U.S. Pat. Nos. 1,892,217 and 2,028,407, to R. J. L. Moineau, disclose a gear mechanism for use as a progressive cavity pump or motor. In a typical application of progressive cavity technology, the drilling of subterranean wells, a progressive cavity motor is used as a downhole motor to convert the energy of a flowing drilling fluid to mechanical power to rotate a drill bit.
In a progressive cavity pump or motor, both the stator and the rotor are formed with helical lobes. An interference fit between the external profile of the rotor and the internal profile of the stator provides a seal isolating the cavities of the pump or motor from adjoining cavities. The seal resists the fluid pressure which results from the mechanical pumping action, or from the conversion of fluid motion to mechanical energy in a motor.
Because of the requirement for an interference fit between the rotor and stator, one or both of these components must be covered with a resilient, or dimensionally forgiving, material, usually an elastomer, which also allows the pump or motor to pass or transfer abrasive particles and other objects carried along with the fluid. Historically, the resilient material has been provided on the interior of the stator. The rotor is coated with hard chromium to increase the wear resistance of its contacting surface.
In order to minimize friction where the rotor contacts the elastomer on the inside of the stator, the rotor must have a very highly polished surface. Currently a conventional milling process is used to generate the required outside profile along the length of the rotor. A polishing operation is then carried out to change the relatively rough surface resulting from the milling operation to an acceptable finish for chrome plating. Stainless steel alloys such as 17-4PH are often used to manufacture the rotors, because of their corrosion resistance, and their relatively easy machining.

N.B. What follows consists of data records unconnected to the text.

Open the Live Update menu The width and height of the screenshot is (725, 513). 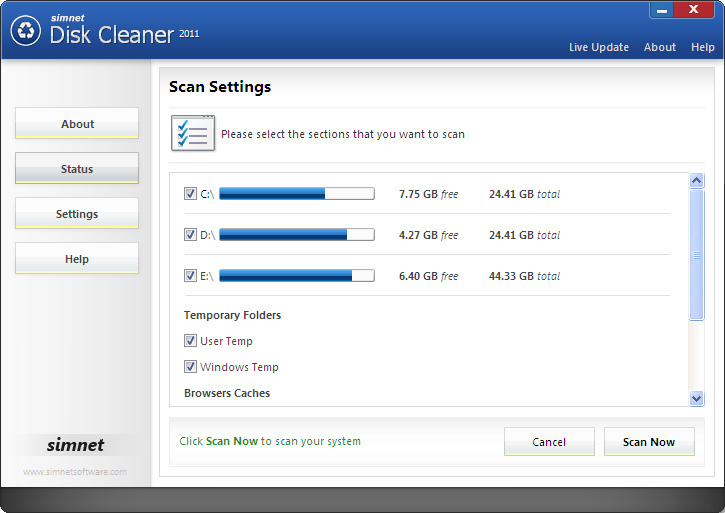pos(599,47)
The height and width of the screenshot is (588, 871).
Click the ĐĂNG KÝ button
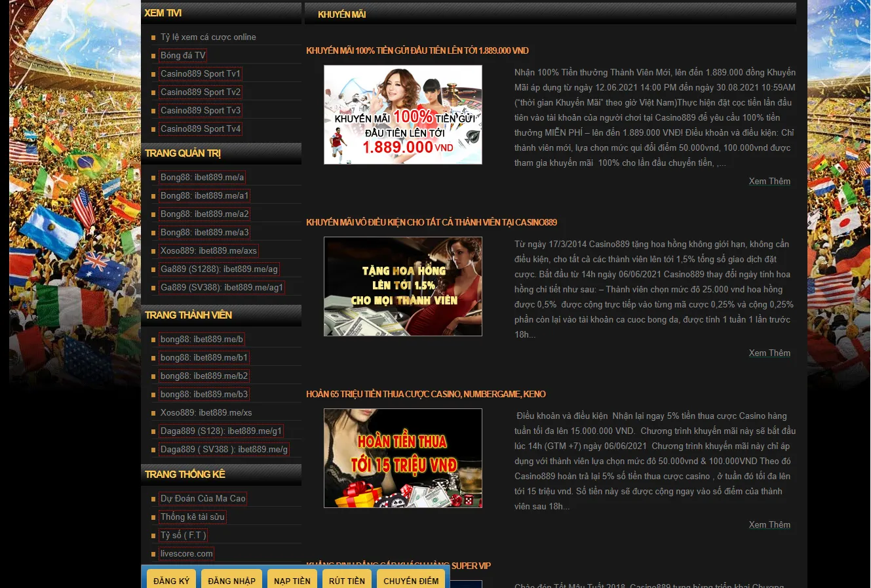(x=171, y=580)
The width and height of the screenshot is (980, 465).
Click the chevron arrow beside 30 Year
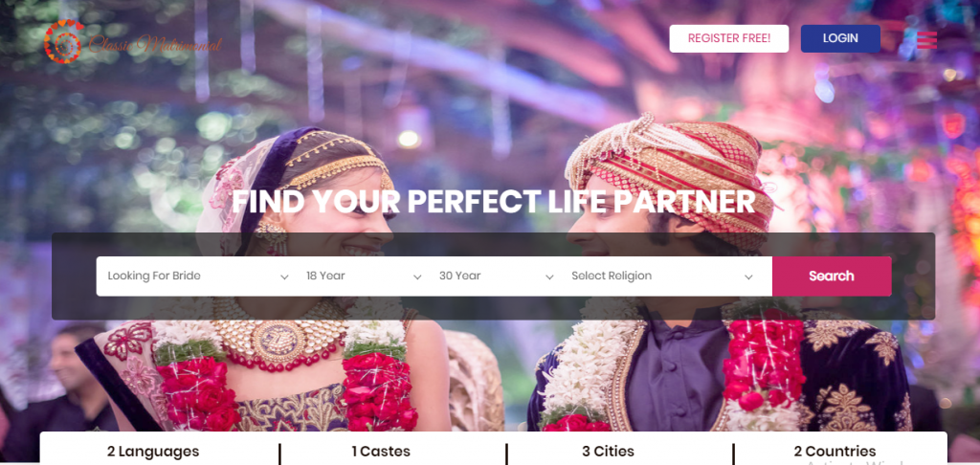click(x=549, y=277)
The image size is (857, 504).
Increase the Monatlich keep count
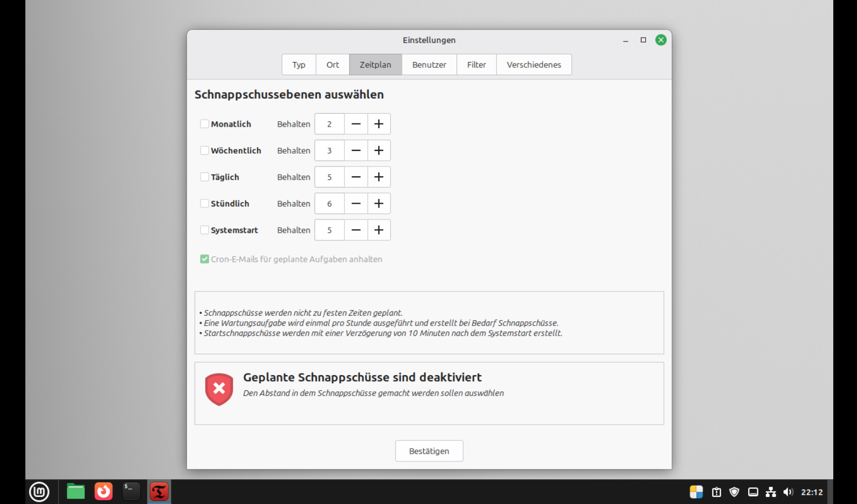379,124
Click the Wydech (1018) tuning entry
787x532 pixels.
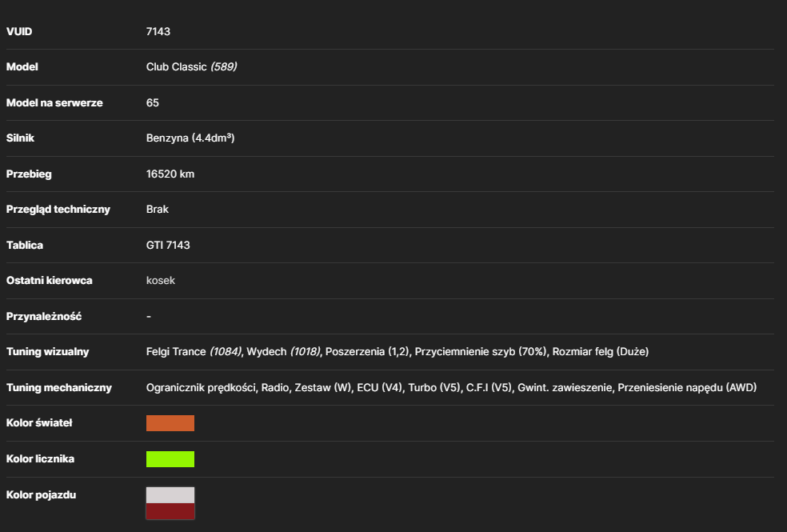pyautogui.click(x=283, y=352)
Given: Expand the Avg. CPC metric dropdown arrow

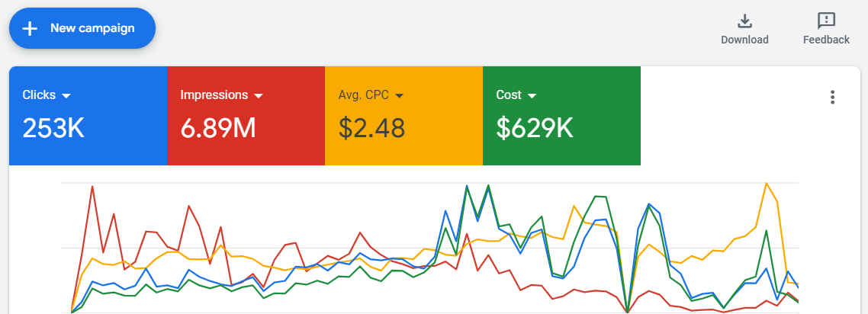Looking at the screenshot, I should click(399, 96).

The rotors of progressive cavity pumps typically have a bearing journal at one end, and therefore cannot be shaped by extrusion. The helical lobes of the rotor typically extend from a first end toward the second end, but stop short of the second end to allow for a bearing journal and attachment features. The rotor may be solid, or may have a hole bored partially or totally through its length. Rotors with more than one lobe have multiple concave areas that stop at some point along the length of the rotor, thus limiting the ways in which they can be manufactured.
Many other bar-like products also have external profiles that do not extend along their entire length. They have concave areas that also limit the method of manufacture. Thus this invention, while described in the context of the manufacture of a rotor for a progressive cavity fluid device, has potential applications in the manufacture of various other products.